**WHAT IS REQUIRED**
In the Red Eye review, reproduce the passage between "Aside from its" and "two different trains.", inclusive, swapping "green gels" for "red filters".

**SOURCE PASSAGE**
▬▬▬

Aside from its lack of attention toward some semblance of credulity, “Red Eye” is actually not a bad horror film, even if you could predict all the horrific elements, something you really should be able to do if you’ve even seen just one Asian horror film in your life. Even so, the film has some nice visuals, including the use of darkness and green gels. The transformation of the train from the two different eras are quite good, as well as some creative visual trickery used to show the gradual merging of the two different trains.
It’s mostly the fault of director Dong-bin Kim (who also directed the Korean remake of “Ringu” called “Ring Virus”) that “Red Eye” isn’t as scary as it should have been. For the most part Kim fails to capitalize on the train setting’s claustrophobic confines, and aside from a couple of scenes inside the train’s cramp bathrooms, the film never really develops that unnerving feeling of traveling between two cities on a mostly empty train in the dead of night. If anything, Kim seems to keep returning to the same tricks, as well as an over indulgence on the movie custom of lights turning off when you most need them. This is one of those genre cliché that gets old the first or second time a film uses them, which is saying something because “Red Eye” uses this same gimmick about a dozen times throughout the film.
Unfortunately the light clich’ is symptomatic of the film’s overall lack of imagination. For the uninitiated viewer, “Red Eye” does have some minor bumps in the night to be entertained by, most of them taking place as those familiar shrieking noises appear on the soundtrack, of course. There are probably too many characters in the cast, and about halfway through the audience will no doubt stop caring who these people are, and just wait for the film to reveal who is a ghost and who isn’t. Not that you could tell, as although “Red Eye” telegraphs most of its (attempted) scares and (supposed) twists from a mile away, the script is simply too uninteresting for the audience to voluntarily pay attention.

▬▬▬

**RECORDS PROVIDED**
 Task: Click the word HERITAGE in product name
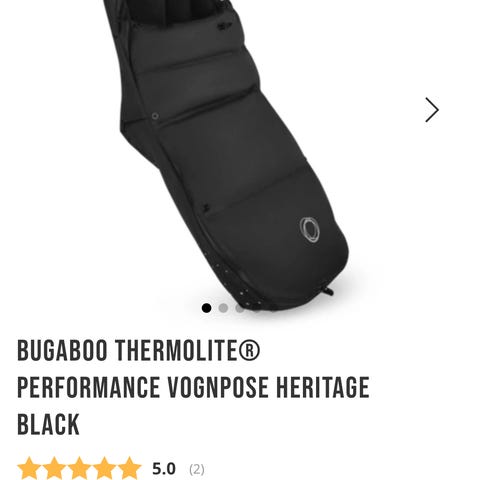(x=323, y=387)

▬▬▬

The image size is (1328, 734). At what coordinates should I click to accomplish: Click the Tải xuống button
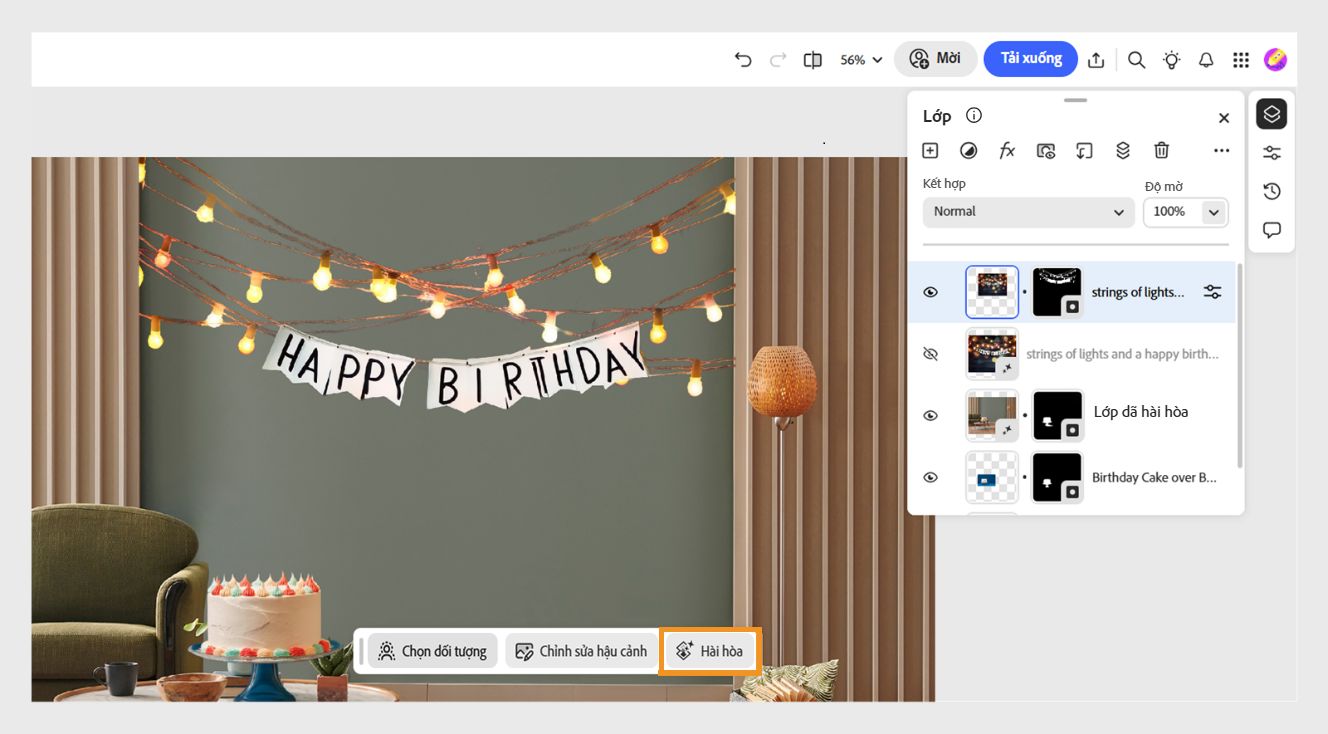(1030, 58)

▬▬▬

**YOUR RESPONSE**
Aside from its lack of attention toward some semblance of credulity, “Red Eye” is actually not a bad horror film, even if you could predict all the horrific elements, something you really should be able to do if you’ve even seen just one Asian horror film in your life. Even so, the film has some nice visuals, including the use of darkness and red filters. The transformation of the train from the two different eras are quite good, as well as some creative visual trickery used to show the gradual merging of the two different trains.